_ACTION ITEM_. What is needed is the full set of records, word for word, with no pictures.

---- PROVIDED DATA

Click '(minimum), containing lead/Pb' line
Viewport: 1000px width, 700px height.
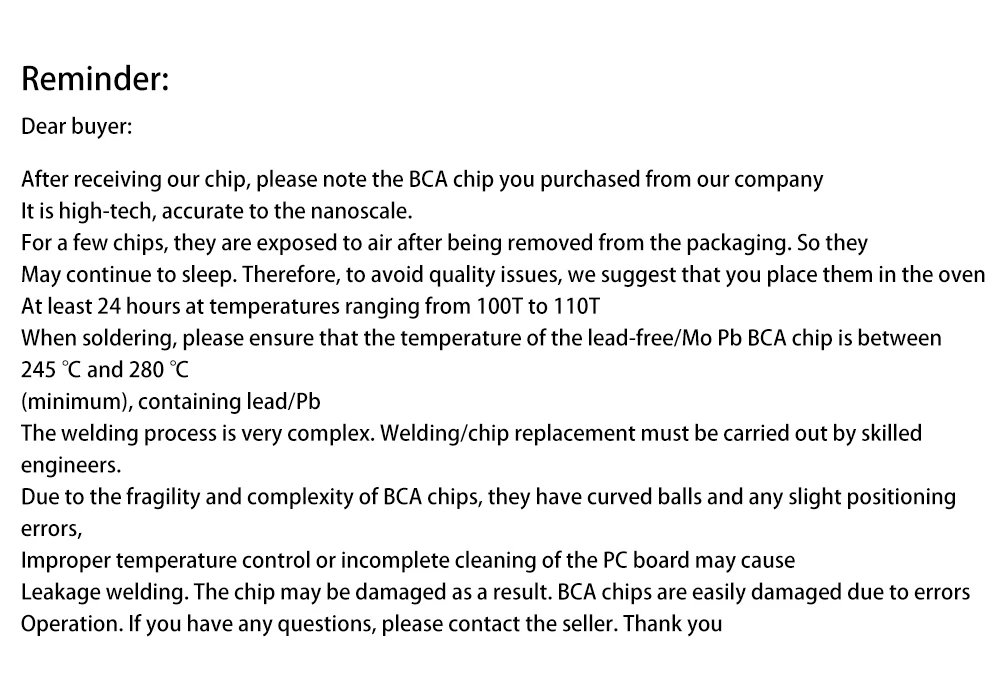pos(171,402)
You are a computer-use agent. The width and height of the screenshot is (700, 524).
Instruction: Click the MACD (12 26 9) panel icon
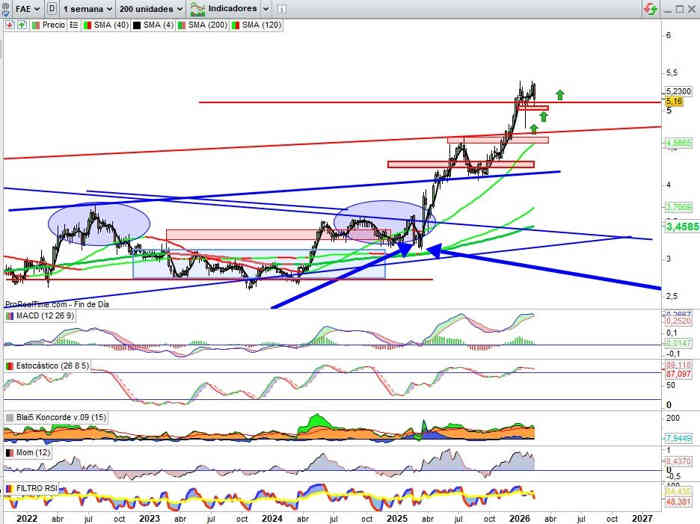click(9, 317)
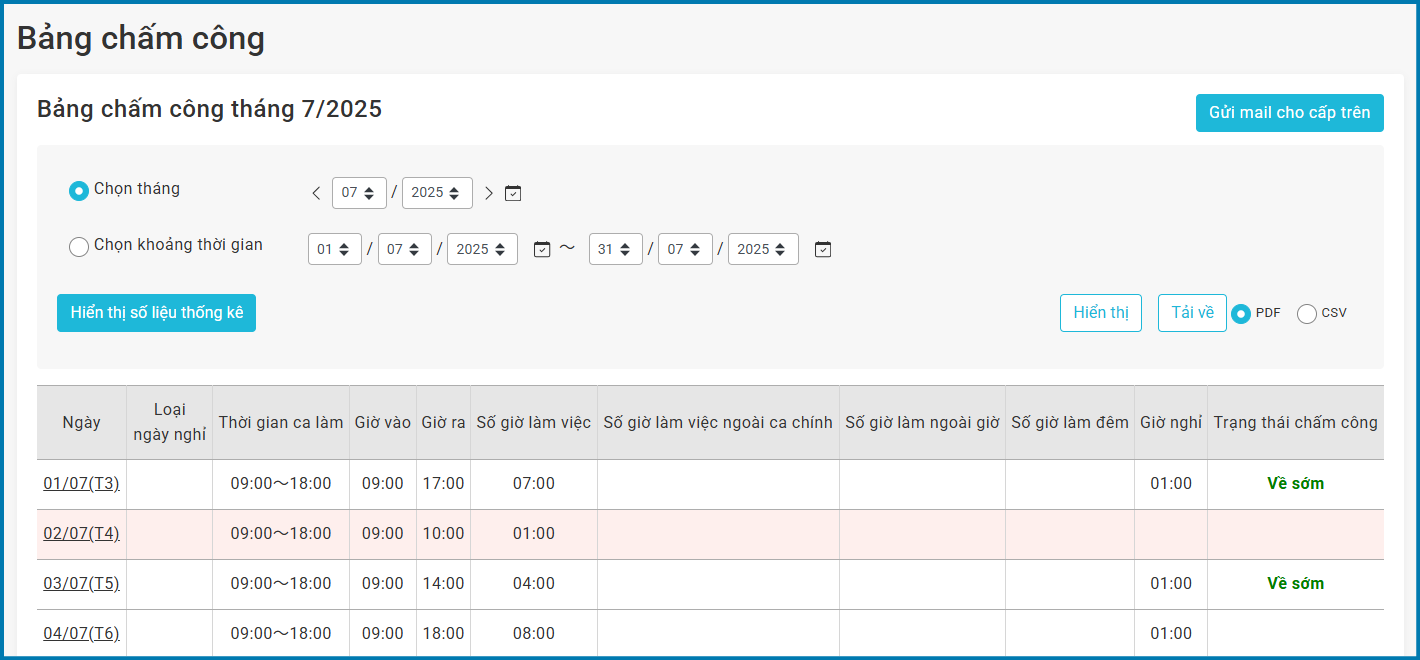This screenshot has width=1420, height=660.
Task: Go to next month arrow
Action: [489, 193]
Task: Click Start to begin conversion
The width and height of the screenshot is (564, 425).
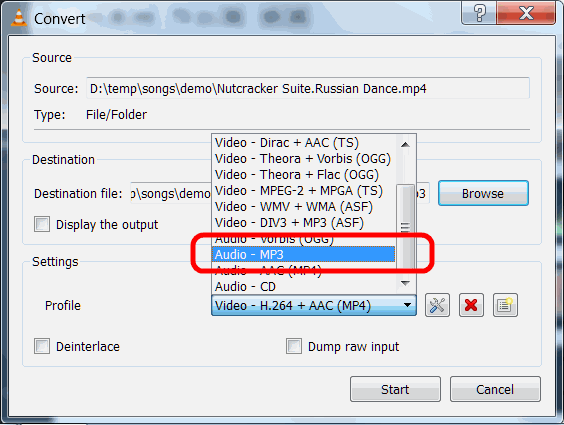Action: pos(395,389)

--------

_THE ANSWER_.
Click '(minimum), containing lead/Pb' line
Viewport: 1000px width, 700px height.
pos(171,402)
You are a computer-use agent. The width and height of the screenshot is (700, 524).
Instruction: Click the MACD (12 26 9) panel icon
click(9, 317)
This screenshot has width=1420, height=660.
Task: Go to next month arrow
Action: [489, 193]
Task: Click Start to begin conversion
The width and height of the screenshot is (564, 425).
Action: pos(395,389)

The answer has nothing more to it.